NEW YORK (AP) -- After tripling over the past 15 years, the number of foreign children adopted by Americans dropped sharply in 2006, the result of multiple factors which have jolted adoption advocates and prompted many would-be adoptive parents to reconsider their options.
The consequences could be profound for the ever-growing numbers of Americans interested in adopting abroad. Already, some have had their hopes quashed by tightened eligibility rules in China; adoptions from Africa, where millions of children have been orphaned by AIDS and wars, could increase if those from China and Eastern Europe continue to decrease.

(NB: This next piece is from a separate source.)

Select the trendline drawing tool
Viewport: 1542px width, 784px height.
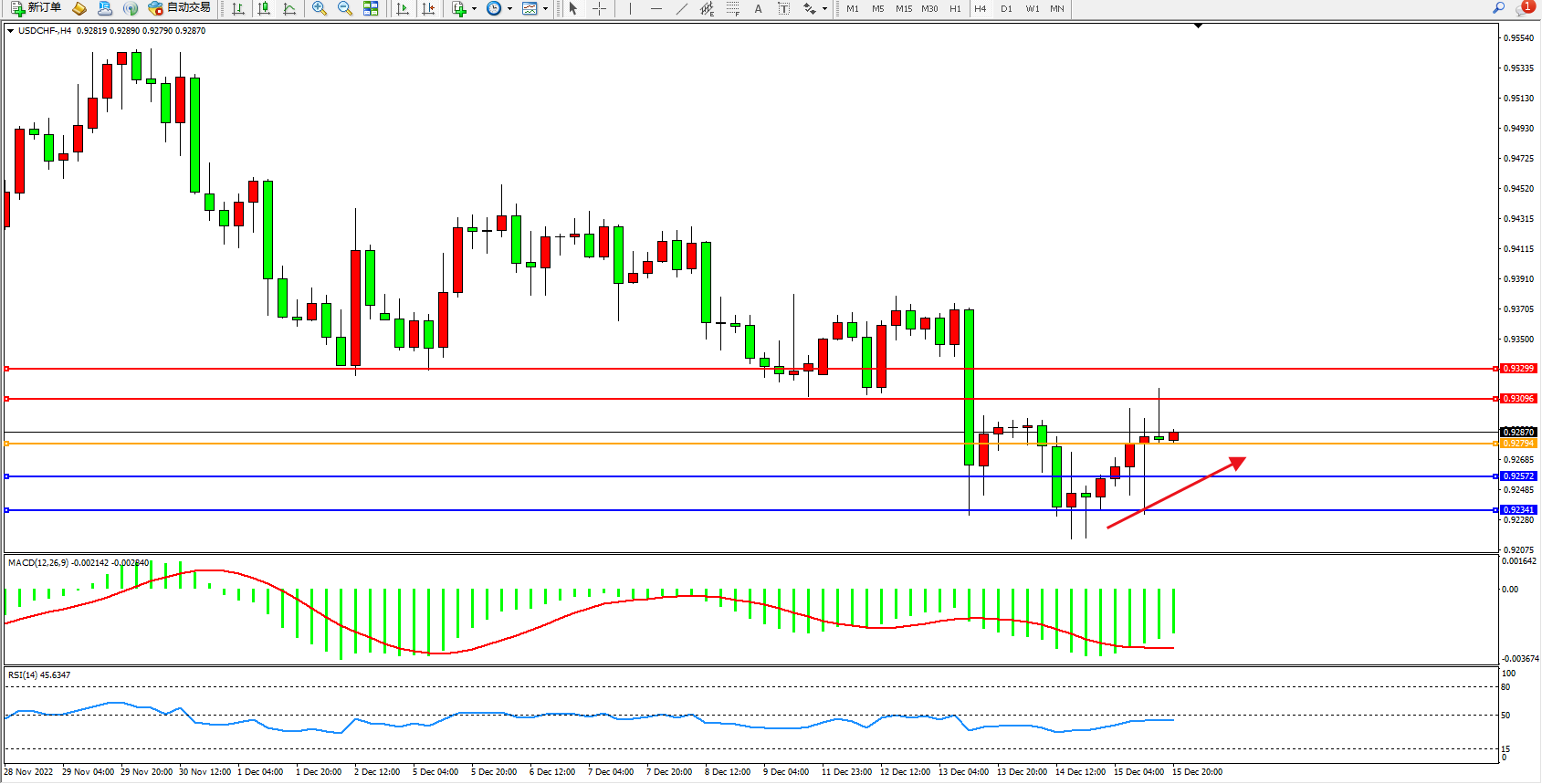[682, 8]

Declines were recorded last year in nearly all countries that recently have been the top sources of adopted children -- China, Russia, South Korea and Ukraine among them. Increases from less familiar alternatives -- Ethiopia, Liberia, Haiti and Vietnam -- partly offset the drop, but some experts believe the era of constantly surging foreign adoption has ended.
"The huge growth rates you saw in the '90s -- I think that's over," said Thomas DiFilipo, president of the Joint Council on International Children's Services.
He urged Americans considering international adoption to "reassess any preconceived notions they have ... and get educated on the myriad options that are available."
Overall, according to new State Department figures, international adoptions by Americans dropped to 20,679 in the 2006 fiscal year from 22,728 in 2005 -- the first significant decline since 1992.
Adoptions from China, the No. 1 source of children since 2000, fell 18 percent, from 7,906 to 6,493, while adoptions from Russia, the No. 2 source for the previous six years, dropped about 20 percent to a 10-year low of 3,706. Both are among many nations trying to reform their child welfare systems and increase domestic adoptions.
In some cases, reform campaigns are coupled with skepticism toward foreign adoption, including concern about occasional cases of abuse. Romania has banned adoptions by foreigners, except for relatives; Ukraine and Kazakhstan insist that foreign parents submit regular reports on their adopted children.
Thomas Atwood, president of the National Council for Adoption, said the drop in foreign adoptions is both understandable and worrisome.
"There's always been the issue of national pride, where the country of origin wants to take care of their children themselves," he said.
Atwood sees potential for increased U.S. adoptions from Brazil, Mexico and India. He also says more African governments should be urged to overcome their traditional wariness of international adoption.